- What you need to do -
Recast the lines below as a Markdown table with the columns Row and Text. Number each row and omit any blank lines.

- Data -

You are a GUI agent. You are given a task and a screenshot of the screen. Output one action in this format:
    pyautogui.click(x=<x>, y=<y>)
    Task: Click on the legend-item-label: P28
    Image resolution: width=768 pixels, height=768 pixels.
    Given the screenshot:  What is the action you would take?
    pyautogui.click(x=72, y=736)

- Reply to the exercise -
| Row | Text |
|---|---|
| 1 | You are a GUI agent. You are given a task and a screenshot of the screen. Output one action in this format: |
| 2 |     pyautogui.click(x=<x>, y=<y>) |
| 3 |     Task: Click on the legend-item-label: P28 |
| 4 |     Image resolution: width=768 pixels, height=768 pixels. |
| 5 |     Given the screenshot:  What is the action you would take? |
| 6 |     pyautogui.click(x=72, y=736) |